Experience will be immersive, dynamic and far-reaching

Imagine leaning back in a comfortable, climate-controlled room and diving into the depths of the ocean, flying to the mountaintops on Earth or soaring out to the furthest known quasar.

This seamless visualization will soon be available in MSUM’s with its new digital Elumenati projector and Uniview scientific software.
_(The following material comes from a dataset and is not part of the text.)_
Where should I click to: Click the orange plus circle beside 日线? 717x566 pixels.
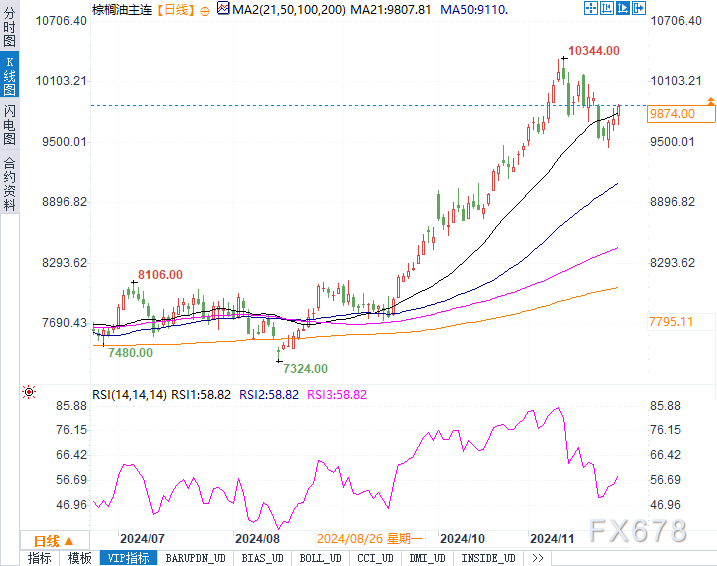click(x=203, y=9)
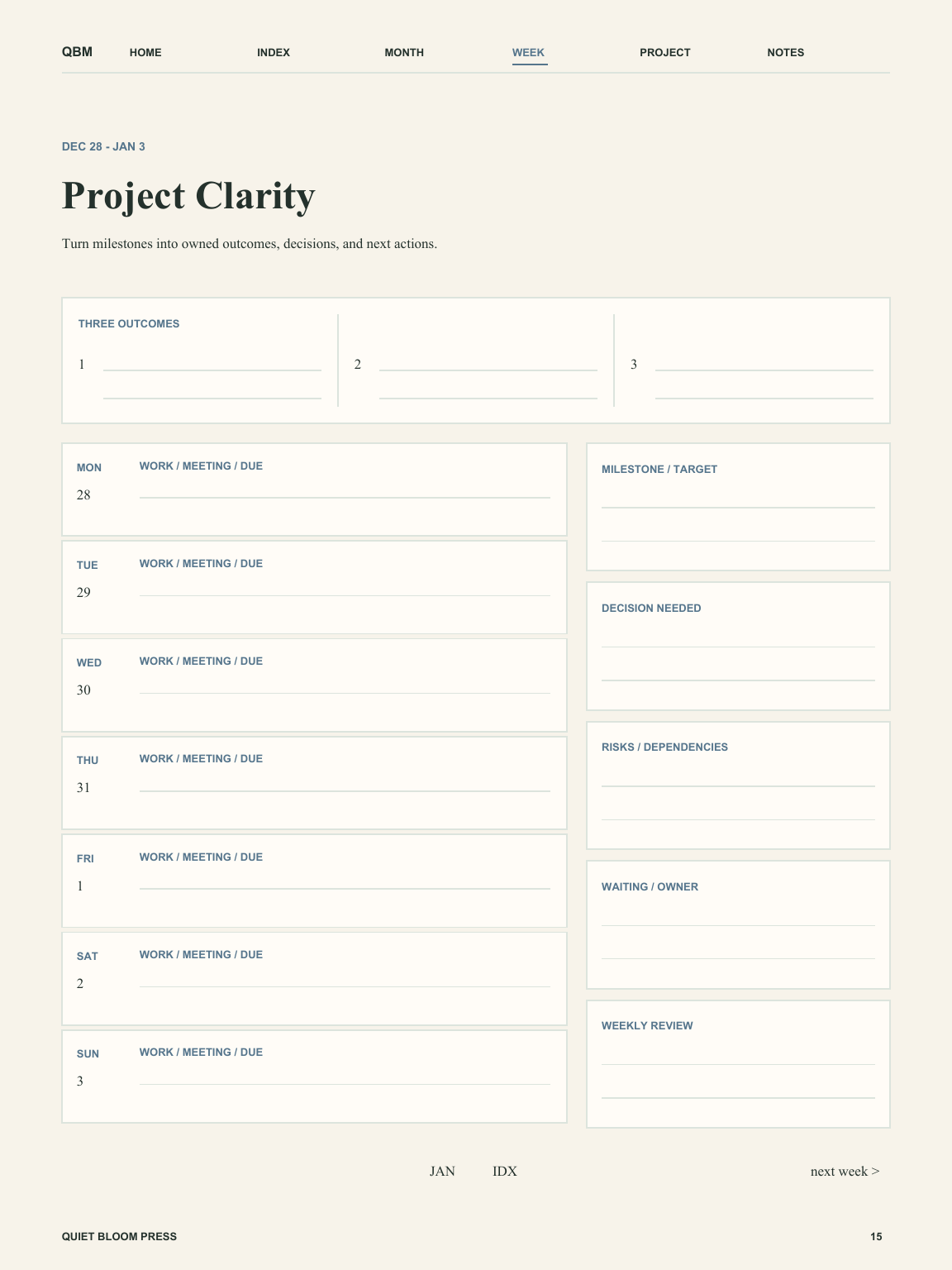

The new projector will allow MSUM to provide shows that are more dynamic and far-reaching than traditional programming seen at the Planetarium since 1972.

“Our current projector system is almost 39 years old, and even though it’s been well maintained, its capabilities are limited,” said David Weinrich, MSUM Planetarium coordinator and president of the International Planetarium Society.

The Elumenati projector will be installed this weekend, Oct. 28-29, and is the first step in a larger renovation to include an advanced Mediaglobe digital projector, a laser system, a new dome, speakers and lighting. Once the upgrade is completed, the Elumenati will travel to area schools, libraries and museums, benefiting thousands in the region.

Immersive Environment

The biggest change for audience goers will be the dynamic and total immersion experience they will now have. Uniview is the most feature-rich astronomical visualization and universal data exploration platform on the market.

“This new projector and software will supplement our main astronomy projector and allow us to provide shows that take audiences to places that we can’t go to in real life, such as traveling inside a human cell,” Weinrich said.

MSUM becomes only the 100th installation of this software in the world, joining the world’s premier science institutions that use this system—NASA, American Museum of Natural History, California Academy of Science, Adler Planetarium and Hamburg Planetarium, among others.

More than Astronomy

Students will now explore topics that have been difficult to demonstrate before, such as a three-dimensional look at the Milky Way. Immersive programming may include diving in a coral reef, touring the Valley of the Kings or exploring the Sistine Chapel. The cinema arts and digital technologies department may use the planetarium as a performance space for experimental 3D graphic animation and simulated holographic work.

Applications exist far beyond physics and astronomy, such as Earth science, biology, art history, marine biology, chemistry, geosciences and more.

This technology can also provide a platform for discussing local issues. “We can download images to monitor the Red River during flooding or view the expansive growth of Devils Lake over time,” Weinrich said. “

This new projector will expand the Planetarium’s power and reach exponentially.   It’s not just astronomy programming anymore, Weinrich said. “What should we call it today?”